9.1 Purpose and Overview

To complement the quantitative survey tool, we presented a series of vignettes to both Mothers and ASHAs that described conflicts about recommended biomedical practices informed by our qualitative data. Vignettes are short scenarios presented to Mothers and ASHAs as third person situations that they in turn react to. Respondents reason through scenarios about fictional people in circumstances similar to what they have experienced. These vignettes allow us to gather information on the underlying reasons for certain beliefs and behaviors, and especially what kinds of arguments are seen as requiring active persuasion or if barriers to affecting the reasoning process exist. We probe the reasoning process by altering the decisions made by the characters in the vignettes and ask respondents for corresponding justifications.

We did two types of vignettes. The first were given to both Mothers and ASHAs and involve reacting to the decision of another mother in the community. The second were given just to ASHAs and involve depictions of other ASHAs in scenarios concerning potential conflicts that ASHAs might face carrying out their duties.

We give overviews for each of these two types of vignettes, then we present the raw data from the study, then a summary of overarching themes, and lastly a discussion.

9.1.1 ASHA-Mother Vignettes

Mothers and ASHAs were presented with eight vignettes, each of which depicted a hypothetical situation about a specific interaction between an ASHA and a mother. Each participant then answered six questions responding to the hypothetical situation in each vignette. These questions intend to reveal nuances related to perceptions, values, and social norms. Additionally, the situations depicted in the vignettes were further sub-divided into two conditions. In one, the mother in the vignette responds consistently with the biomedical recommendation (i.e., she does the recommended behavior, called the ‘consistent’ condition) and in the other she responds inconsistently (she does not do the recommended behavior, called the ‘inconsistent’ condition).

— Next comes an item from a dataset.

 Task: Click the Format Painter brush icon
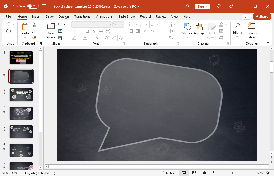[x=34, y=38]
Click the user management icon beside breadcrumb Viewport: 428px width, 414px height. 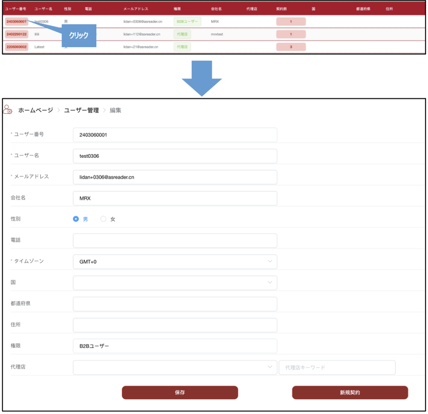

The exact text of the vignettes is presented in the next section. The eight behaviors in them are:

  1. colostrum feeding
  2. taking IFA tablets
  3. exclusive breastfeeding
  4. institutional delivery
  5. family planning before any children
  6. family planning after already having children
  7. vaccinating during pregnancy
  8. vaccinating the infant.

In the ‘consistent’ condition, the mother follows the ASHAs recommendation to participate in the behavior. In the ‘inconsistent,’ the mother does not follow the recommendation of the ASHA. Participants were then asked questions for each vignette that covered six key themes. The following are the broad forms of each of these six questions, the exact text of each question is in the next section.

  1. Why did the mother choose/not choose to follow her ASHA’s recommendation?
  2. Who typically makes this decision?
  3. What do you think the ASHA could/should have said to persuade the mother to do the recommended behavior?
  4. Was there any conflict between the mother and her ASHA/family member?
  5. How is that conflict resolved? Who initiates the resolution?
  6. When should mothers be told about the recommendation on the perinatal journey?

9.1.2 ASHA-only Vignettes

In the second type of vignettes, ASHAs were presented with eight vignettes designed around possible scenarios ASHAs may encounter in their roles. These were hypothetical situations about an ASHA involved in a conflict with a Mother. Here, the exact number of questions varied slightly between vignettes, depending on what was appropriate for that vignette. In addition, there was only a single condition with a more open-ended outcome for the ASHA to answer, rather than react to different decisions.

The eight ASHA-only vignettes targeted different sources of conflict:

  1. conflict between an ASHA’s own history and current recommendations
  2. conflict between an ASHA’s work duties and current duties as a mother
  3. a Mother who disrespects an ASHA
  4. a Mother disagreeing with the recommended practice
  5. a conflict with other ASHAs
  6. a doctor being rude to mothers
  7. doctors being rude an ASHA
  8. an ASHA having too many responsibilities

The questions had the following forms, made appropriate for the specific vignette context:

  1. How should the ASHA in the vignette handle this conflict?
  2. Should the ASHA discuss with other ASHAs how to handle this conflict?
  3. How common is the form of conflict?
  4. Why would this form of conflict arise?
  5. How frequently have you had to deal with this conflict yourself?

In addition, further questions were asked that were specific to each vignette. We detail them on the next few pages. The appendix has the complete set of all vignettes and questions in full.